The old version pinged each app’s URL from the browser with a fetch() call. If the request came back, green dot. If it timed out, grey dot. That told you almost nothing. A site can return 200 while its database is on fire.

ForgeGraph now publishes a public feed that reports the actual status of every app it knows about: healthy, degraded, or down, plus the last deploy timestamp. The dashboard grabs this on page load and updates the dots.

The cards themselves still come from YAML files in the repo. I write the name, description, and stack tags by hand. The feed just overlays the live bits. If ForgeGraph goes down, the page still renders fine with the static data. I like that it degrades to something useful rather than a blank screen.

Everything’s on there

The dashboard has two sections. Services are the shared infrastructure: ForgeGraph, Gitea, SigNoz, Veritas, Bob. These run everything else. Below that are the prototypes and ventures: PlayTrek, AppealKey, LatchFlow, and about 19 more in various states of done.
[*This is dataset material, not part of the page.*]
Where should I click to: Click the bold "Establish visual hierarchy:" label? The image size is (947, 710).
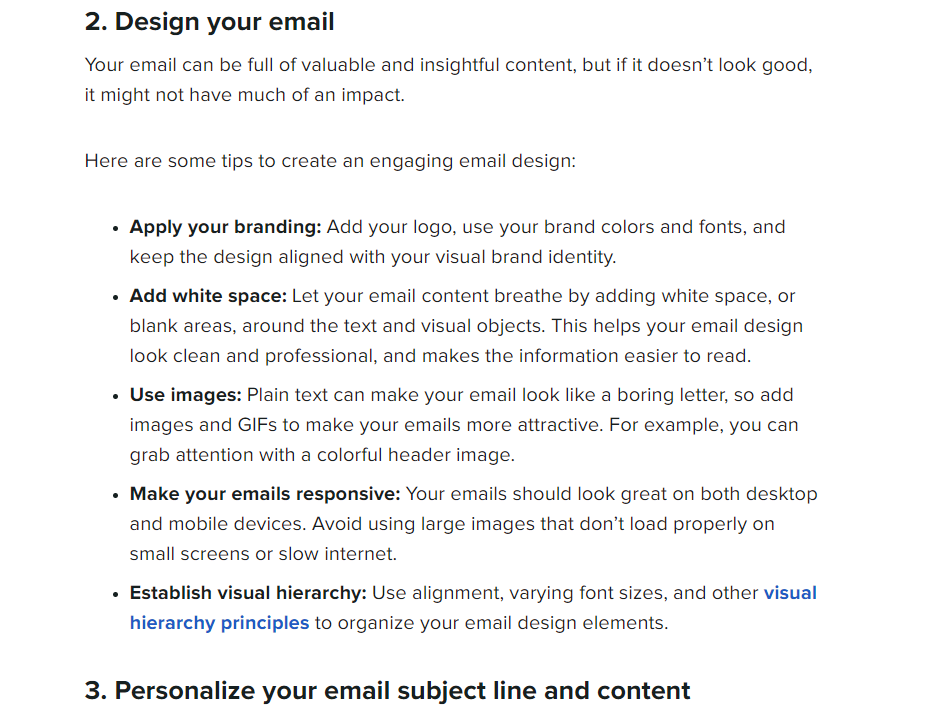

I’m showing all of them, including the ones that are barely started. Most of the “coming soon” cards are just a name, a one-liner, and a grey dot. I could hide those and only show the polished ones, but that defeats the point. The dashboard subtitle literally says “nothing here is production.” It’s honest about where things are.

There’s a selfish reason too. When I see a card sitting at “coming soon” for weeks, it bugs me. Either I start working on it or I delete the card. Having it public makes that itch worse.

How the feed works

ForgeGraph serves a manifest at /api/public/feed/manifest that points to the current generation of app data. The dashboard JS fetches the manifest, follows the apps_url link, and gets back a JSON array of every app with its slug, status, deploy time, and metadata.
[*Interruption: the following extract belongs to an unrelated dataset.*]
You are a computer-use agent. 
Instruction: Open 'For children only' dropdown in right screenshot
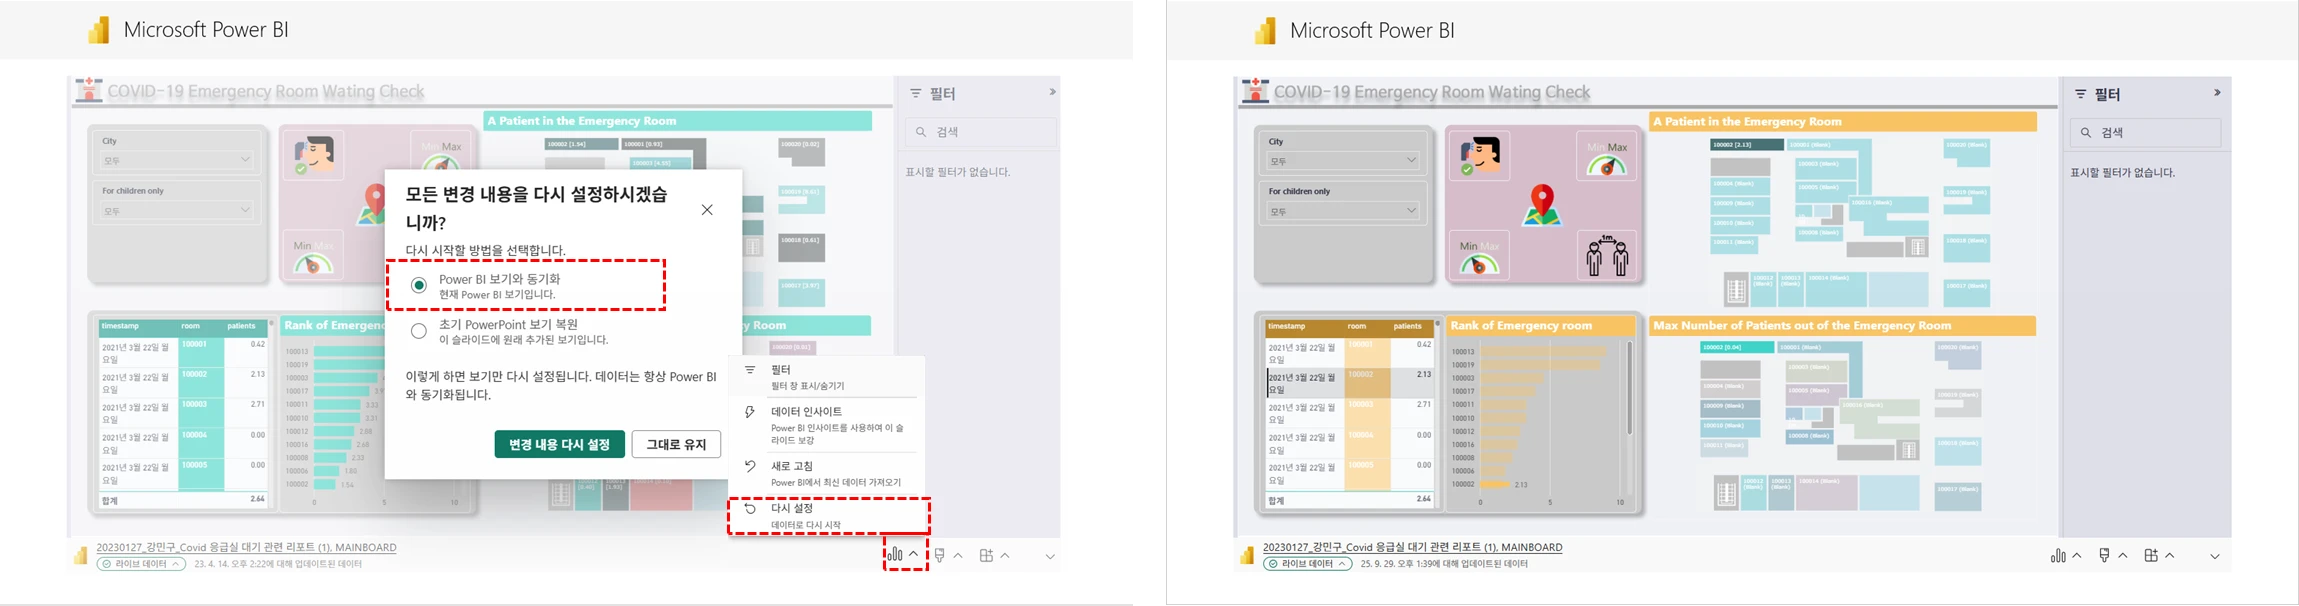tap(1343, 211)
Each card in the HTML has a data-feed-slug attribute that maps to a ForgeGraph app slug. The JS matches them up and swaps the CSS class on the status dot. healthy becomes dot-live (green, pulsing). degraded becomes dot-degraded (amber). unknown leaves the YAML status alone.

YAML → what appears on the page (editorial)
Feed → whether the dot is green or red (live)

I kept the old health-ping JS as a fallback for services that aren’t in the ForgeGraph feed yet, like Gitea and SigNoz.

The three sites

This post shows up on both gmacko.com and gmac.io because it’s tagged for both. The three-site setup hasn’t changed: one Jekyll repo, three configs, three Cloudflare Pages projects. gmacko.com is the portfolio and blog, grahammackie.com is personal, gmac.io is the dashboard.

ForgeGraph deploys apps to Hetzner nodes over Tailscale, tracks their health, and now publishes that data through the public feed. The dashboard is just a static page that reads from it.

What I want to add

Screenshots. ForgeGraph should capture a screenshot of each app’s landing page periodically and serve it through the feed. Right now the cards are text-only, which is fine but boring.

The other thing is dependency health. ForgeGraph already knows if an app’s database or cache is down. I want to let you expand a card and see that breakdown instead of just a single dot color.

Neither of those is started yet, but the feed infrastructure is in place, so the hard part is done.